TEXT EXCERPT
+-------+

May 29, 2014
STEPHANIE BRASS, AS PERSONAL REPRESENTATIVE FOR RONNIE DANELLE BRASS, Appellant,
THE STATE OF NEVADA, Respondent
Appeal from a judgment of conviction, pursuant to a jury verdict, of conspiracy to commit kidnapping and murder, first-degree kidnapping, and first-degree murder with the use of a deadly weapon. Eighth Judicial District Court, Clark County; Douglas Smith, Judge.
David M. Schieck, Special Public Defender, and JoNell Thomas and Michael W. Hyte, Deputy Special Public Defenders, Clark County, for Appellant.
Catherine Cortez Masto, Attorney General, Carson City; Steven B. Wolfson, District Attorney, Steven S. Owens, Chief Deputy District Attorney, and David L. Stanton and Nancy A. Becker, Deputy District Attorneys, Clark County, for Respondent.
BEFORE THE COURT EN BANC.
In this opinion, we consider whether a judgment of conviction must be vacated and the prosecution abated when a criminal defendant dies while his or her appeal from the judgment is pending. We hold that although a deceased appellant is not entitled to have his or her judgment of conviction vacated and the prosecution abated, a personal representative may be substituted as the appellant and continue the appeal when justice so requires. In this appeal, we reverse the judgment of conviction based on an error during jury selection.
The State charged Ronnie Brass and his brother, Jermaine Brass, as codefendants with burglary, grand larceny, conspiracy to commit kidnapping, first-degree kidnapping, conspiracy to commit murder, and murder with the use of a deadly weapon. Jermaine
and Ronnie jointly filed a motion to sever their trials. The district court denied the motion, and the two were tried together.

+-------+

RECORDS FOR THIS TASK

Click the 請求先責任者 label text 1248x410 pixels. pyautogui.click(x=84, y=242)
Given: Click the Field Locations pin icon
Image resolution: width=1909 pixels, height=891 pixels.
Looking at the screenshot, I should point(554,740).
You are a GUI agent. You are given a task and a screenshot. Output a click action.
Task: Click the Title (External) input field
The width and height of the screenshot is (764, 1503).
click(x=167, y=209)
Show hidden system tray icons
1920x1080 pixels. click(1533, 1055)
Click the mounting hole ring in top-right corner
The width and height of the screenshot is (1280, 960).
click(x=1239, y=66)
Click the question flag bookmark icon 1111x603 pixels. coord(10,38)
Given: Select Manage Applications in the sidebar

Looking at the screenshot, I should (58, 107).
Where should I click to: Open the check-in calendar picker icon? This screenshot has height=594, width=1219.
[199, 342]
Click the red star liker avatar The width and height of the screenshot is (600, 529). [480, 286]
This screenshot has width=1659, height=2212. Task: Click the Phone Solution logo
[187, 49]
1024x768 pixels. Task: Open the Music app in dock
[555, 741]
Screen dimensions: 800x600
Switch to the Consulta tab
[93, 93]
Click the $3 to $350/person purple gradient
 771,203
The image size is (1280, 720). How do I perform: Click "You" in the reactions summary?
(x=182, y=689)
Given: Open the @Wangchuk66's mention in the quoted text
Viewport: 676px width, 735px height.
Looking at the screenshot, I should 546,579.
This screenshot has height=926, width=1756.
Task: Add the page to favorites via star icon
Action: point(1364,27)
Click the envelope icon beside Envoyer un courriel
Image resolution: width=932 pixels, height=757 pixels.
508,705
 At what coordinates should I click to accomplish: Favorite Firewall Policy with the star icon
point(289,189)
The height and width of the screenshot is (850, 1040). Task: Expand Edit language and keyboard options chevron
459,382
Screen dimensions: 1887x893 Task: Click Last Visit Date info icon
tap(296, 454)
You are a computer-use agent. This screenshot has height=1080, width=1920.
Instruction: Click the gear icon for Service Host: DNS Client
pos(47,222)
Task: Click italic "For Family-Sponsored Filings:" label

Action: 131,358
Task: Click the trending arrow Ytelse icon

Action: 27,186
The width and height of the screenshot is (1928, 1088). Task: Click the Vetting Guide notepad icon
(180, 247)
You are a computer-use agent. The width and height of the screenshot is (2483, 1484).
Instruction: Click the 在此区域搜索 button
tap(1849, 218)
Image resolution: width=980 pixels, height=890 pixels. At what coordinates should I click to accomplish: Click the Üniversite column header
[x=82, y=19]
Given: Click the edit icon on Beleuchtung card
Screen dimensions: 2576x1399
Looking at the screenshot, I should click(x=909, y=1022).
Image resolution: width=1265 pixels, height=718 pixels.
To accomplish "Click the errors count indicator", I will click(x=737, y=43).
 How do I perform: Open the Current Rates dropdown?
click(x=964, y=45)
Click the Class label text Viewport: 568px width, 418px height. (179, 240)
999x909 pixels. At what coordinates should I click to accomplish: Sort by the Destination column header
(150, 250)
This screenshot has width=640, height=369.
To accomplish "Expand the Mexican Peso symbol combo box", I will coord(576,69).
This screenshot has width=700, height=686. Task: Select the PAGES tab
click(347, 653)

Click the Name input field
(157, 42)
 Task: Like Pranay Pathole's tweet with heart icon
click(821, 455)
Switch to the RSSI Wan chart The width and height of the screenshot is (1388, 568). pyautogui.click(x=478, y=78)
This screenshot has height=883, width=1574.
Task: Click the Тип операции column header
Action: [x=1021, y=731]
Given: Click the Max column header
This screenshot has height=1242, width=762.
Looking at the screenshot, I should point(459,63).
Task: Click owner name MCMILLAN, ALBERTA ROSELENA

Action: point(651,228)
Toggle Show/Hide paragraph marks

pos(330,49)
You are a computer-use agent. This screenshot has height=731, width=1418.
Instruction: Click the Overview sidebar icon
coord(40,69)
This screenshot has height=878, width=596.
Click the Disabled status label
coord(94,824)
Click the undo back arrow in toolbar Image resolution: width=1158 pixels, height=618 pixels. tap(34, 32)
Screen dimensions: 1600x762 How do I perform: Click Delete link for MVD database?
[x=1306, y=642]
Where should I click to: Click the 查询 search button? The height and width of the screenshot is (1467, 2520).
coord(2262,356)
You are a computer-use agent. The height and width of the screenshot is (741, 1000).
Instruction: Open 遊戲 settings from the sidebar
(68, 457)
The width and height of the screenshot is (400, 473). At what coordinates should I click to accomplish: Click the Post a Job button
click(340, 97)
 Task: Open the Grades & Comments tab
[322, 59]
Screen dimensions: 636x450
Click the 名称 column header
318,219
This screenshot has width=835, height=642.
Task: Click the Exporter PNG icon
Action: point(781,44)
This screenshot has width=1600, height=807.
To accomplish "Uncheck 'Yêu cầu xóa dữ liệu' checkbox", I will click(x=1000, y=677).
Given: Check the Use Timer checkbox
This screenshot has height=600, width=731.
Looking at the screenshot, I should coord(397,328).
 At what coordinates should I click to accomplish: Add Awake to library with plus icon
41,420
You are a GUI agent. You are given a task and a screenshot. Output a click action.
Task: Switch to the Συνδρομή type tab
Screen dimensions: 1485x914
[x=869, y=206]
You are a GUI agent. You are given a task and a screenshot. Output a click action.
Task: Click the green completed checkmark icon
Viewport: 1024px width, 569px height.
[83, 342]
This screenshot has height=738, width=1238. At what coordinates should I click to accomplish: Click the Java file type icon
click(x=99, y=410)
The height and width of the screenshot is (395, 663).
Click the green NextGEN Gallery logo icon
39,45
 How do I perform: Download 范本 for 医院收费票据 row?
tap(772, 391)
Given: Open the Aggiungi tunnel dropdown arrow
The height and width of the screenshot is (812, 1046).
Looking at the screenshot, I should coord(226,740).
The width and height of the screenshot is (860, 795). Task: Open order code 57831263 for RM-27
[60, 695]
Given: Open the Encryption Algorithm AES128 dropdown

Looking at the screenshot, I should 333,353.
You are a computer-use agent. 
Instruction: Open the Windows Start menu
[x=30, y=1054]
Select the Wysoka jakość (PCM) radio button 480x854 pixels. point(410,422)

+-------+

PROBLEM SET
- a) According to the court opinion, what was the reason for reversing the judgment of conviction?
- b) Copy out the records word for word, covering the stretch from the start of the records through the line that contains "click(x=1239, y=66)".

OUTPUTS BY TASK
- a) An error during jury selection.

- b)
Click the 請求先責任者 label text 1248x410 pixels. pyautogui.click(x=84, y=242)
Given: Click the Field Locations pin icon
Image resolution: width=1909 pixels, height=891 pixels.
Looking at the screenshot, I should point(554,740).
You are a GUI agent. You are given a task and a screenshot. Output a click action.
Task: Click the Title (External) input field
The width and height of the screenshot is (764, 1503).
click(x=167, y=209)
Show hidden system tray icons
1920x1080 pixels. click(1533, 1055)
Click the mounting hole ring in top-right corner
The width and height of the screenshot is (1280, 960).
click(x=1239, y=66)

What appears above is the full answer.